Baca berita dengan sedikit iklan, klik di sini
Pengantar
Tahun ini, Kementerian sudah menganggarkan Rp 25,125 miliar untuk membiayai beasiswa bagi mahasiswa pintar tapi tak beruntung secara ekonomi. Beasiswa yang disebut Bidikmisi itu dialokasikan untuk 30 ribu mahasiswa. Namun hingga kini baru tercapai 30 persen dari kuota yang disediakan. Referensi ini mengungkap kelemahan program tersebut dan upaya pemerintah mencapai kuota yang ada.
Narisah, 20 tahun, tak pernah bermimpi bakal kuliah di Fakultas Peternakan Universitas Brawijaya, Malang, Jawa Timur. "Kalau tidak dapat Bidikmisi, saya tidak akan kuliah," kata dia, mengenang kejadian dua tahun lalu. Maklum saja, ayahnya hanya pengayuh becak. Bisa sampai lulus sekolah menengah atas saja sudah luar biasa buat Narisah.
Bidikmisi, yang disebut Narisah, adalah beasiswa perguruan tinggi bagi calon mahasiswa berprestasi yang diberikan pemerintah kepada siswa miskin sekaligus berprestasi. Direktur Pembelajaran dan Kemahasiswaan Direktorat Jenderal Pendidikan Tinggi Kementerian Pendidikan dan Kebudayaan, Illa Sailah, mengatakan semula program Bidikmisi ditujukan pada 10 persen dari total mahasiswa yang diterima dalam setahun. Ini setara dengan 20 ribu mahasiswa.
Seiring dengan perubahan Anggaran Pendapatan dan Belanja Negara 2011, jumlah penerima juga bertambah menjadi 30 ribu mahasiswa per tahun. Pada APBN-P 2012, jumlah penerima bantuan rencananya ditambah 12 ribu lagi sehingga menjadi 42 ribu mahasiswa. Tahun ini, Kementerian sudah menganggarkan Rp 25,125 miliar untuk 30 ribu penerima Bidikmisi.

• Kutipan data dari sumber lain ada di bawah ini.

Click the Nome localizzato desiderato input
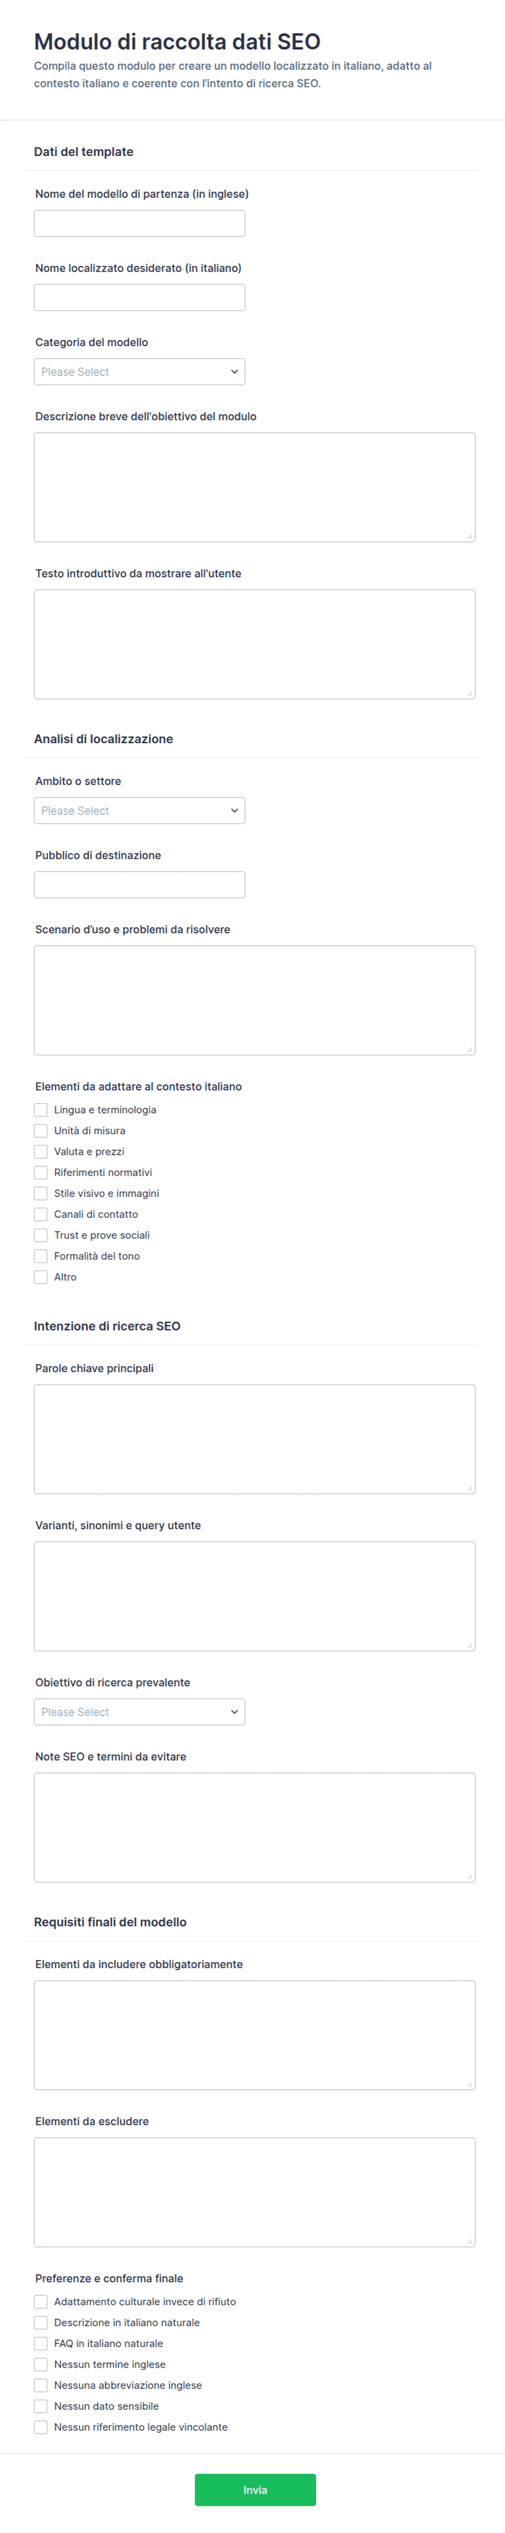 point(140,298)
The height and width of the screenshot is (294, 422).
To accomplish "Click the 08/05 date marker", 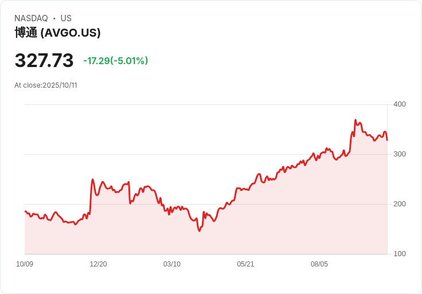I will 319,264.
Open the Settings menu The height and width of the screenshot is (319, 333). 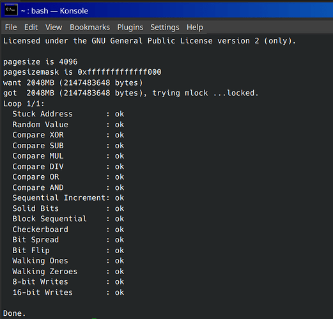click(x=165, y=27)
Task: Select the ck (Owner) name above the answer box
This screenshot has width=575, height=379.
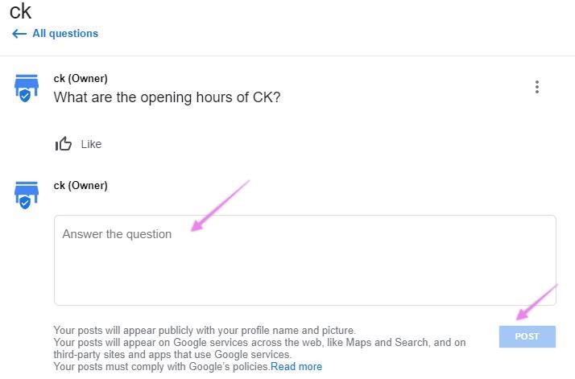Action: pyautogui.click(x=81, y=185)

Program ini memang menjadi penyelamat siswa miskin, seperti Narisah dan 20 temannya dari SMA Negeri 1 Grogol, Kediri, Jawa Timur, yang menerima Bidikmisi melalui seleksi nasional perguruan tinggi negeri (SNMPTN) jalur undangan. "Awalnya Bapak ragu, khawatir saya hanya dibohongi dan akhirnya tetap harus membayar uang kuliah yang mahal," kata Narisah. Nyatanya, ia tak pernah sekalipun dibebani biaya kuliah, justru ajek menerima bantuan sebesar Rp 6 juta per semester. Dana itu untuk membayar SPP sebesar Rp 2,4 juta per semester dan biaya hidup senilai Rp 600 ribu per bulan.
Namun, ternyata, keberuntungan Narisah tak hinggap pada Mutiarani, lulusan Sekolah Menengah Kejuruan Negeri 2 Semarang. Peraih nilai ujian nasional tertinggi se-Indonesia pada 2012 itu tak lolos seleksi lewat jalur undangan, meski ia miskin dan pintar. "Pihak sekolah mengabarkan saya tidak lolos program Bidikmisi di Universitas Negeri Semarang Jurusan Akuntansi," kata Mutiarani, dengan wajah sedih, kepada Tempo di Semarang.
Juru bicara Universitas Negeri Semarang, Sucipto Hadi Purnomo, menyatakan tidak lolosnya Mutiarani karena penilaian tidak hanya didasari nilai UN. "Di rapor, Mutiarani tak selalu ranking satu," kata Sucipto.
Lain Mutiarani lain pula Ridwan Haris Kurniadi, 19 tahun, yang tiba-tiba ditunjuk menerima beasiswa Bidikmisi oleh Universitas Indonesia. Saat mendaftar lewat jalur SNMPTN tertulis untuk Jurusan Teknik Elektro pada 2011, ia sudah bertekad bekerja keras demi membiayai kuliah, karena ayahnya sudah lama menganggur. Namun, sejak semester pertama, rektorat UI memberi tahu bahwa dia mendapat Bidikmisi. Tanpa urusan administratif berliku, jadilah Haris kuliah gratis. "Kuliah gratis saja sudah sangat bersyukur, masih ditambah dikasih uang untuk biaya hidup," ujarnya. Mahasiswa Teknik Elektro UI lainnya rata-rata harus membayar SPP sebesar Rp 7,5 juta per semester.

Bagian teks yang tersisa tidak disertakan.